第6話:種馬騎士、寝坊した皇女を起こす


「——起きろ、フィアールカ」


 ベッドに埋もれた皇女の肩を、ラスは乱暴に揺さぶった。

 ラスが筆頭皇宮衛士として皇宮内で迎えた、初めての朝だ。


 名残惜しそうにのろのろと瞼を開けたフィアールカが、ラスを見上げてふわりと笑う。咲き誇る銀色の花弁を思わせる可憐な微笑。普段の抜け目のない彼女とは別人のような幼い表情だ。


「できれば、目覚めのキスで起こして欲しかったね」


 ふにゃふにゃとした寝起きの声で、フィアールカが可愛らしく抗議した。

 寝間着代わりに羽織ったシャツの胸元がはだけて、彼女の素肌がのぞいている。その肌に触れたい欲求を抑えて、ラスはうんざりと溜息をついた。

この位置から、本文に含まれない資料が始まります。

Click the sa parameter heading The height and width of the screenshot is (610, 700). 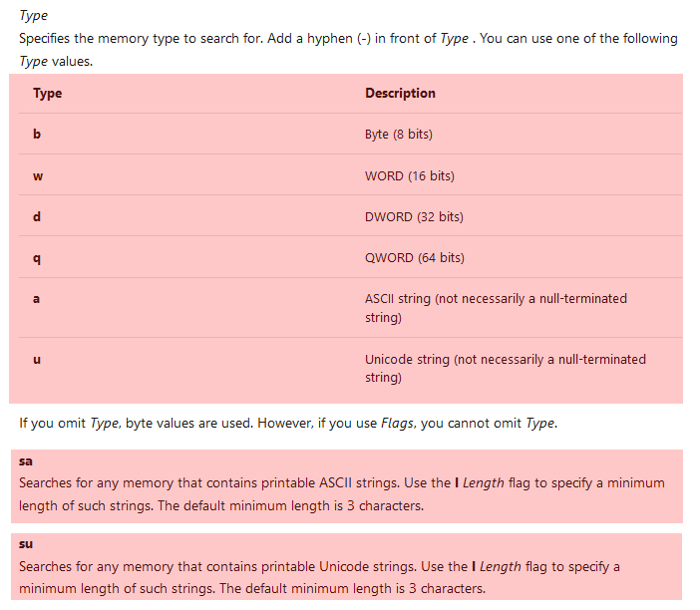[26, 461]
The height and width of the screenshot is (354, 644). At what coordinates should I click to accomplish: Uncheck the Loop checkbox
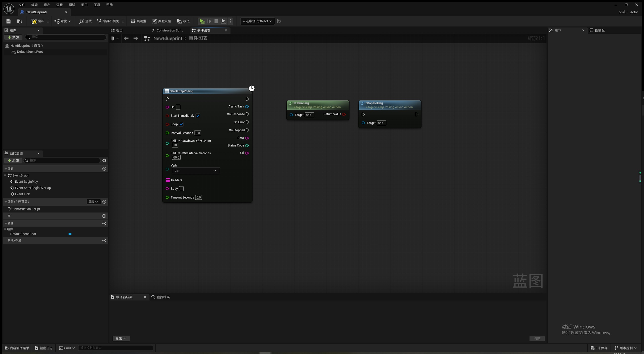(181, 124)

「悪いがそんな気分じゃないんだ。こっちはまだ頭が混乱してるんでな」


「混乱してる? どうして?」


「死んだと思っていた元恋人が生きてて、生きてるはずだった友人が代わりに死んでたんだ。そんな状況、すんなり受け入れられるわけないだろ」


「もしかして怒っているのかい? 私が生きていることを、きみに知らせなかったから」


 ふふっ、と笑うような吐息を洩らして、フィアールカがからかうように訊いてくる。

 ラスは、ふて腐れたように唇を歪めてうなずいた。


「当然だろ。こっちは二年間ずっと騙されてたんだぞ」


「あのねえ、それに関して言わせてもらえば、私がこれまでいったい何回、きみを皇宮に呼び出そうとしたと思ってるんだい?」


 フィアールカが拗ねた子供のように唇を尖らせる。


「おまけにいくら私が死んだと思ったからって、娼館に入り浸るのはさすがにどうかと思うね。しかもそれだけでは飽き足らずにあちこちの女に手を出して、報告を聞いた私がどれだけイラついたことか。こっちはアルのふりをして、毎日、政務に忙殺されていたというのに」


「あー……」


 ラスは決まり悪げな表情を浮かべて、目を逸らした。


「言い訳はしない。好きになじってくれ」


「まあね、フォン・シジェルのやったことだから、きみを責めても仕方ないのはわかってるよ。それに正直、きみの行動が役に立ったのも事実だしね」


「役に立った?」


 ラスが怪訝そうに訊き返す。フィアールカは寝転んだまま投げやりに苦笑した。


「婚約者を亡くしたショックで娼館通いをしているきみを見たら、実は私が生きているなんて誰も思わないからね。おかげでいい目眩ましになったよ」


「そうか」


「とはいえ、怒ってないわけじゃないからね。二年分の埋め合わせはしてもらいたいね」


 菫色の目を細めて、銀髪の皇女がラスを睨む。


「埋め合わせ?」


「そうだね。まずは目覚めのキスを要求するよ」


 嫌な予感を覚えて身構えるラスに、皇女は両手を伸ばして悪戯な笑みを浮かべるのだった。


    ■■■■


「——そんな恰好で部屋をうろついていて大丈夫なのか?」


 寝乱れた髪のまま朝食のスープを啜るフィアールカに、ラスが不安な表情を浮かべて訊いた。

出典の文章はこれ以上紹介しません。